Managing Editor, International Research
Netflix has taken another step into video streaming. This time it’s taken it mobile. The movie and TV show rental retailer has launched a free app for Apple’s iPhone, iPad and iPod Touch devices that enables subscribers to instantly stream video to their handsets.
"Apple has changed the game for mobile devices," says Reed Hastings, Netflix co-founder and CEO. "We're excited that our members can now carry Netflix around in their pockets and instantly watch movies and TV shows streamed from Netflix right to their iPhone or iPod touch."
The Netflix App supports Apple devices running iOS version 3.13 or later and is available via both Wi-Fi and 3G networks, Netflix says. TV episodes and movies are organized into categories based on members' personal preferences, popular genres, new arrivals and members' individual instant queues. A Netflix instant queue is a subscriber’s list of movie choices that can be viewed over the Internet. Members can choose a movie or TV episode from any of the lists and tap their phone screen to watch instantly or to save the title for viewing later.
The app enables users to fast-forward or rewind the video stream and stop at any time. When users want to start watching again, the video stream starts up where it was stopped. Subscribers also can pick up a movie started on a mobile device on a different device capable of streaming from Netflix. All Netflix subscribers can use the service for free.
Netflix has consistently been expanding the number of devices its members can use to watch streaming video instantly. For instance, subscribers can stream movies and TV episodes through Microsoft's Xbox 360, Sony's PS3 and Nintendo's Wii consoles; Blu-ray disc players from Samsung, LG and Insignia; Internet TVs from LG, Sony and Vizio; the Roku digital video player and TiVo digital video recorders; and now, Apple's iPhone, iPad and iPod touch.

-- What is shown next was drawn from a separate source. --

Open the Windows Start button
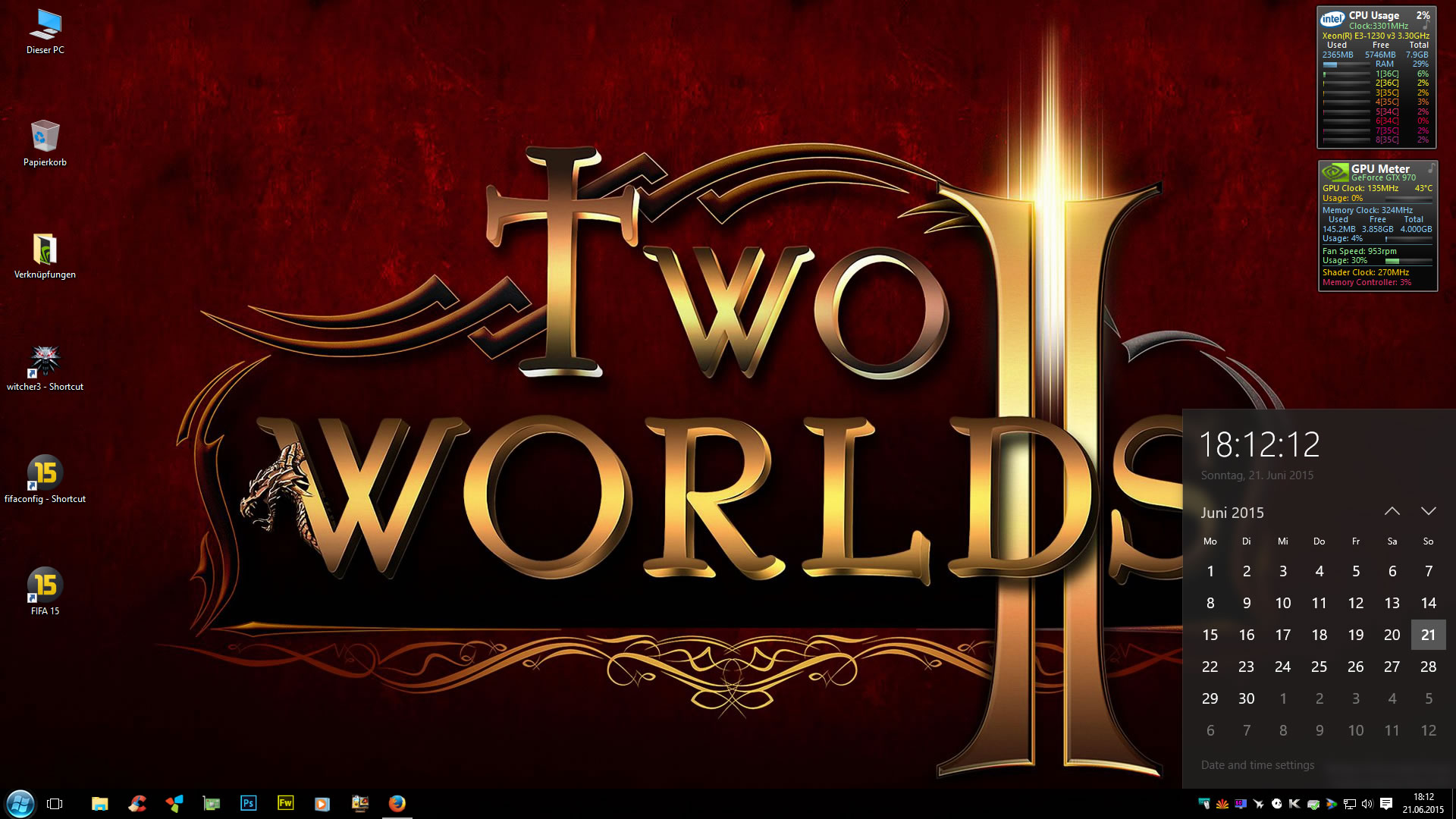This screenshot has height=819, width=1456. [x=20, y=803]
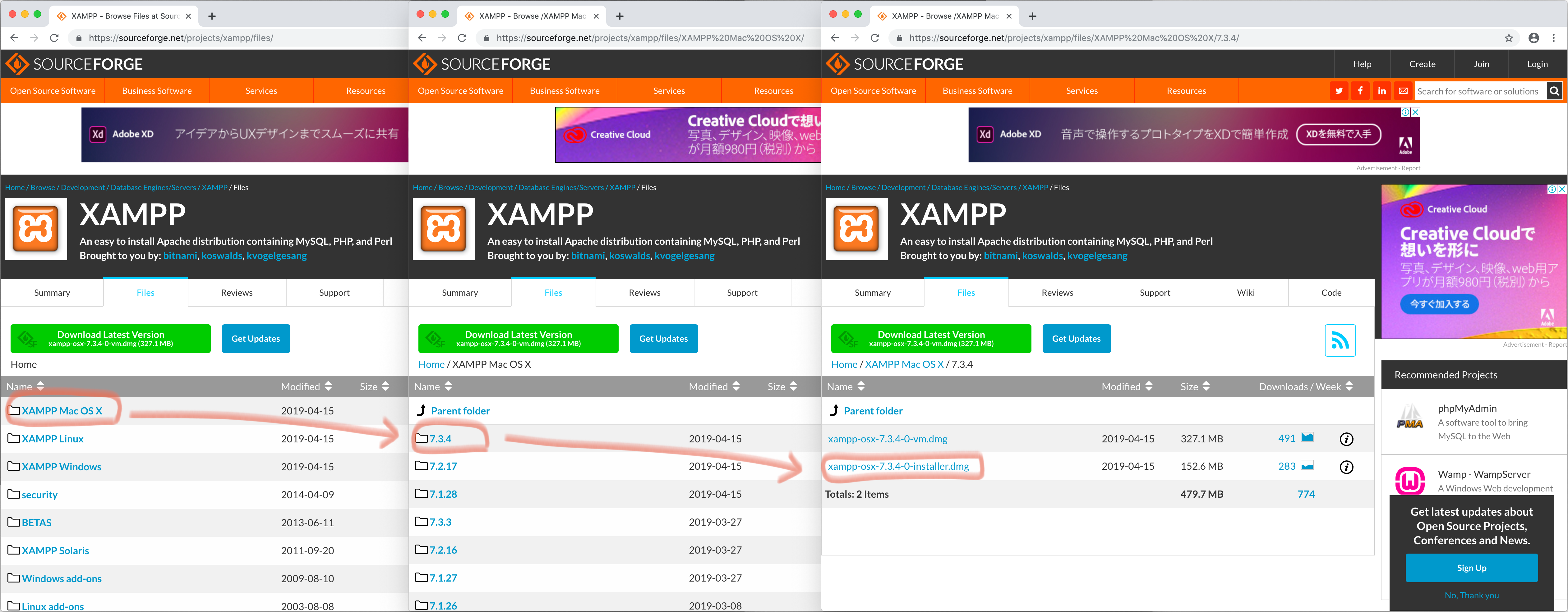This screenshot has height=612, width=1568.
Task: Open the Chrome profile account icon
Action: point(1534,38)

Beyond devices, Netflix also has been working to broaden its selection of titles available for streaming. Just this month, it signed a five-year agreement with Epix that makes the premium movie channel’s library of films available to Netflix subscribers to instantly stream.
Epix, a premium pay movie channel available in about 4 million homes, is a joint venture among Paramount Pictures, Metro-Goldwyn-Mayer and Lions Gate studios. Combined with agreements made with other companies, the new agreement provides Netflix subscribers streaming video access to about 46% of new Hollywood movies, Netflix says. Epix will make films available about three months after they debut on pay TV. The agreement begins Sept.1.

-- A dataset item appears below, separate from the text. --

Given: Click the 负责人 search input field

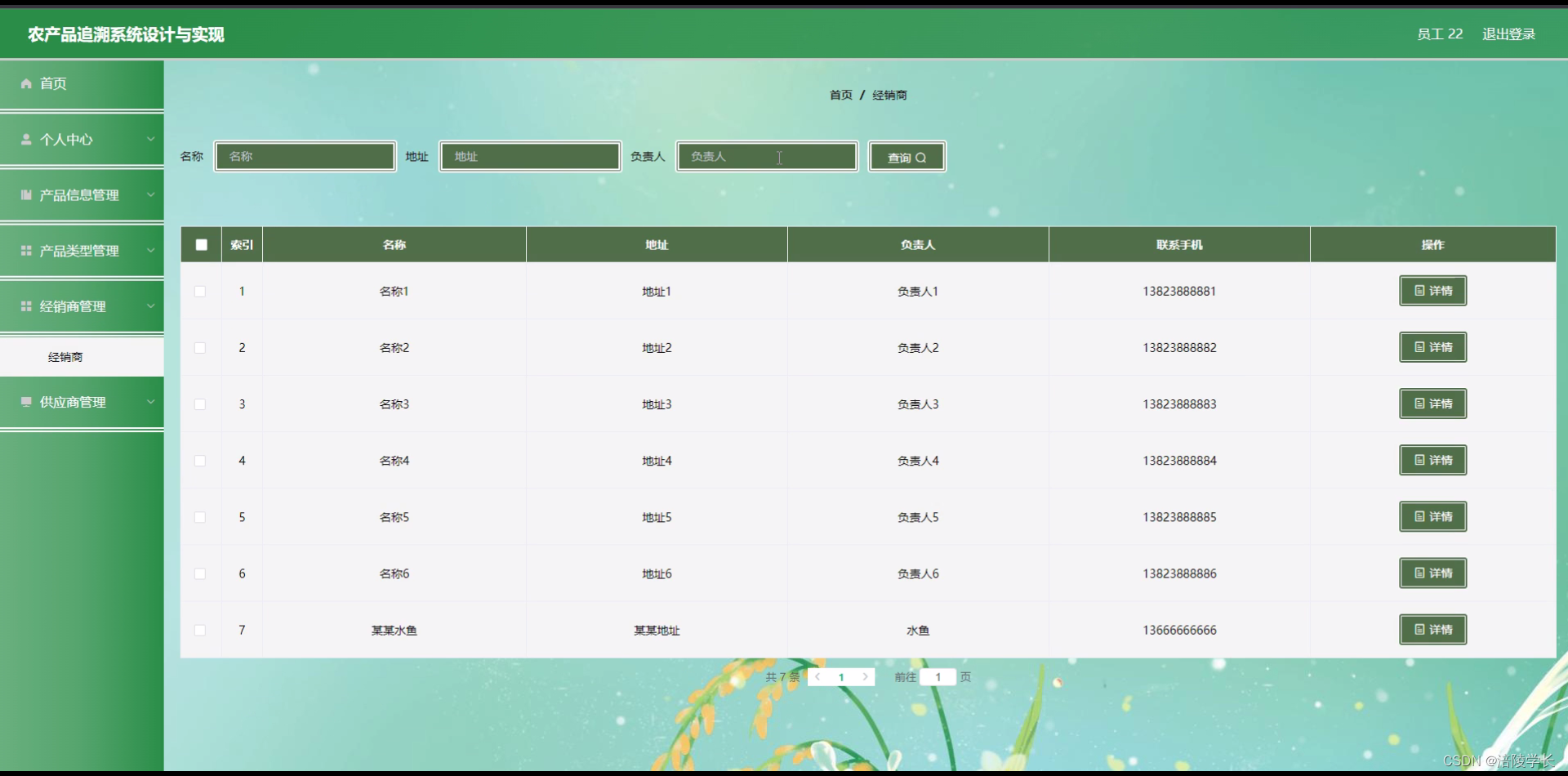Looking at the screenshot, I should (x=766, y=156).
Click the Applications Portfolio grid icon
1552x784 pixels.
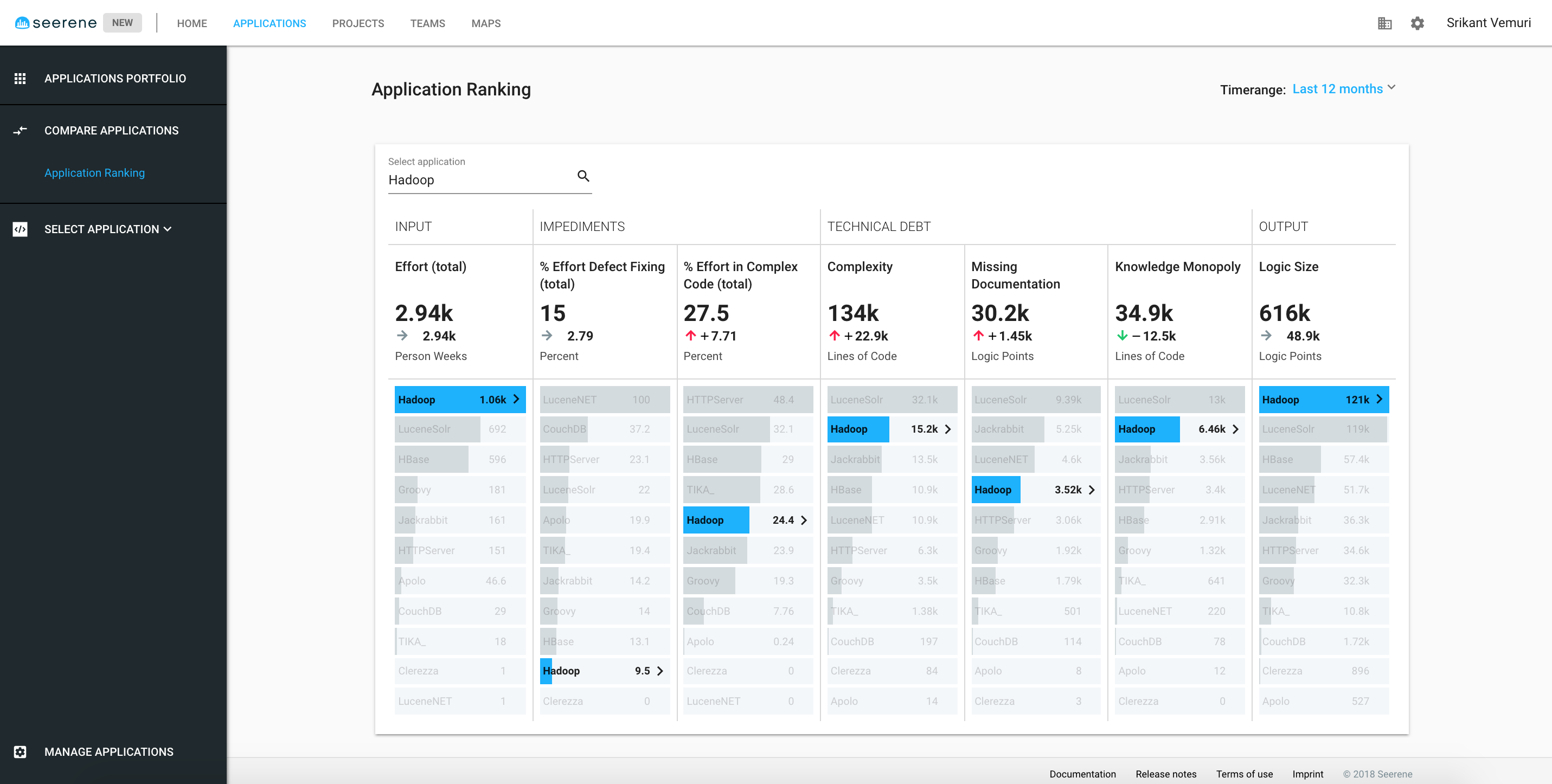pos(20,78)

Netflix signed a similar distribution agreement with the Starz TV network in 2008. In July, it signed a deal worth more than $100 million a year with Relativity Media, which makes films available to stream at the same time they hit pay TV. Netflix launched the Watch Instantly service in 2007 with 2,000 mostly older titles.
More retailers are seeing dollars in streaming video. Beyond top rival Blockbuster offering the service, Sears.com and Kmart.com and Best Buy also recently announced programs to sell on demand access to videos and shows. Sears.com and Kmart.com announced their offering in June and Best Buy announced its program a month earlier in May.
Many industry experts predict Netflix will begin charging more for its streaming service by early next year, perhaps by charging more to receive a higher-quality video stream or by limiting the new releases to subscribers willing to pay more.
Netflix, No. 14 in the Internet Retailer Top 500 Guide, has more than 15 million members and posted 2009 sales of $1.67 billion, up about 22% compared with $1.36 billion a year earlier.